--- What you will do ---
**A)** List each measure for slowing the outbreak that the text on human movement and new infections names.
**B)** According to the text on human movement and new infections, until what date did the total number of cases outside of Wuhan correlate "remarkably well" with the movement of people out of Wuhan?
**C)** Write the next part of the text on human movement and new infections, picking up after its final sentence.

--- Excerpt to read ---
Did decreased human movement correlate with a decrease in new infections? In a word, yes. In two words, heck yes. The authors of the study reported that until February 10 the total number of cases outside of Wuhan correlated “remarkably well” with the movement of people out of Wuhan. That means that the provinces that had the largest outbreaks also had the most people that traveled there from Wuhan. The strong association between new infections and the movement of people held even when the researchers factored in increases in testing.
As human mobility dropped after cordon sanitaire and other social distancing measures were put in place, so did new infections. This correlation continued until February 1. After that date, local public health measures seemed to drive the rate of new infections more than just human movement. Are you convinced yet that social distancing works?

--- Provided data ---
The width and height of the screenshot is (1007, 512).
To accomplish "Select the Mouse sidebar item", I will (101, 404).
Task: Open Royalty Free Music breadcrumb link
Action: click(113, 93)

--- Answers to this exercise ---
**A)**
cordon sanitaire
other social distancing measures
local public health measures

**B)** Until February 10.

**C)**
Well, if you need more evidence, look at a second study published in Lancet Public Health. For this study, a different research team utilized data on the population of Wuhan, China, and the number of reported COVID-19 cases in the city over time to create a mathematical model. They then used this model to simulate the closures of schools and workplaces that occurred in the city around mid-January 2020 initially due to Lunar New Year and what would happen if these closures were maintained for different lengths of time. The simulation experiments suggested that if the closures had only lasted through the Lunar New Year holidays, there would have been little effect on the spread of the COVID-19 coronavirus. But the extended closures that have been maintained since have helped substantially decrease the number of new infections. They also found that if these social distancing measures were to remain fully in place until April, they could reduce the median number of infections by 92% as of mid-2020 and 24% as of the end of 2020. By contrast, re-opening schools and workplaces earlier in March instead could then lead to a new surge in cases.
What’s encouraging about the findings from both of these studies is that something can be done to stop the spread of SARS-CoV2. China is not the only country that has been able to change the course of COVID-19 coronavirus with aggressive social distancing. South Korea and Singapore have also been able to “flatten the curve,” meaning change the shape of the epidemic curve that plots number of cases per day. Just compare what’s happened in these countries with what’s happened in Italy.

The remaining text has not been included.